Koffka was born and educated in Berlin and earned his PhD there in 1909 as a student of Carl Stumpf. Koffka also spent one year at the University of Edinburgh in Scotland where learnt English, a skill that later served him well. Koffka worked at the University of Frankfurt when Max Wertheimer arrived in 1910 and invited Koffka to take part as a subject in his research on the phi phenomenon.
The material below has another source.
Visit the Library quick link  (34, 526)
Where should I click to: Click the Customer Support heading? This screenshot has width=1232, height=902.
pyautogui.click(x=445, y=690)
Koffka left Frankfurt in 1912 to take a position at the University of Giessen, where he worked for over eleven years. Koffka then travelled to the United States, where he was a visiting professor at Cornell University from 1924 to 1925, and two years later at University of Wisconsin–Madison. Eventually, in 1927, he accepted a position at Smith College in Northampton, Massachusetts, where he remained until his death in 1941.
Major works
- 1921. Die Grundlagen der psychischen Entwicklung. Osterwieck am Harz, Zickfeldt. ('The growth of the mind').
- 1922. Perception: an introduction to the Gestalt theory. Psych. Bulletin 19, 531–585.
- 1924. Growth of the mind: an introduction to child-psychology, transl. R.M. Ogden. 2nd revised edition 1928. London: Kegan Paul, Trench, Trubner. and New York: Harcourt, Brace.
- 1935. Principles of gestalt psychology. London: Routledge & Kegan Paul. Advanced textbook, 720 pages.